Bob Dylan’s song, All Along the Watchtower, contemplates a crisis approaching on the horizon, where rapid action is required, and most people are blind to the rapidly approaching peril. Global warming and man made climate change fit that pattern, so lets start a conversation using Dylan’s images and poetry as a backdrop.
"There must be some way out of here, said the joker to the thief"
When the joker seeks the council of the thief you know something important is at stake. The Joker in this story represents the human capacity to see what other people can’t. The joker in this social circumstance typically must resort to jokes and tricks to call attention to important issue that the powers within the walls of his or her culture do not want to see. This is particularly true when the culture is built around avoidance of the most obvious truths, the dependence of self on nature in the case of climate change, and can’t address their existence in an honest and straightforward way.
The joker, or fool, also fills a redemptive role in the inner life of men. There is a great little book about this, He, by Robert A. Johnson that describes the pivotal role of the fool. Johnson says, the inner fool is the part of a man who is able to locate the Holy Grail. The Grail is not to be found by conventional means because the conventional means have resulted in the mess we are stuck in today where the grail is always exploited but never truly found.
So where can a fool turn when he finds himself in a real jam where everyone denies the truth and can only take his observations in as a joke. Well, he turns to the thief, the crafty, devious, part of himself. He needs to effect the world around him in a big way and his fool strategy, while good at finding the grail, isn’t well equipped to move his king and court off the dime and get them to deal with what he sees approaching the kingdom. It is important to note that at this point the fool is being foolish, he has hope, "There must be some way out of here". For a fool anything is possible.
Al Gore is a cultural representation of the fool in the sense that he has hope and keeps making his points even when most people around him, our culture, think he is wrong, or making a lot of noise about something that doesn’t effect them. Any of us who say hold the presses, just stop what you are doing, can’t you see we need to turn around, we are putting the pedal to the metal and the edge of the cliff (climate tipping point) is about 10 years away, are typically passed off as alarmist fools.

** Stored data **
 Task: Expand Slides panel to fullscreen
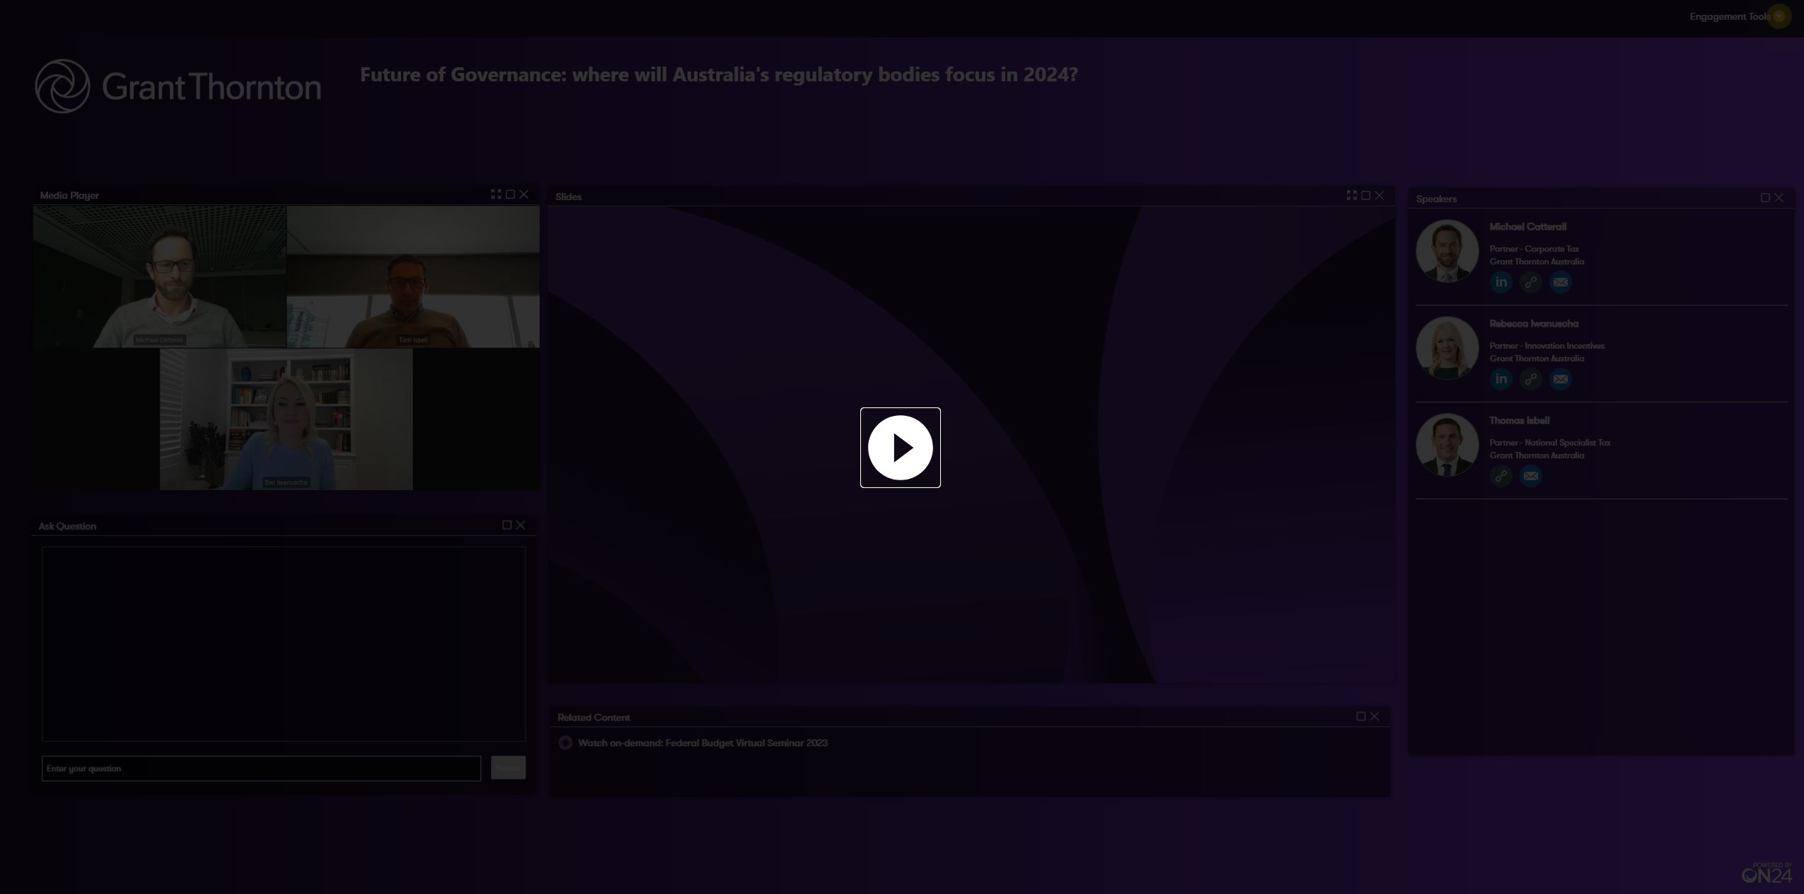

** Task statement **
Name every real person mentioned by name in the essay on the Dylan song and climate change.

** Finished answer **
Bob Dylan, Robert A. Johnson, Al Gore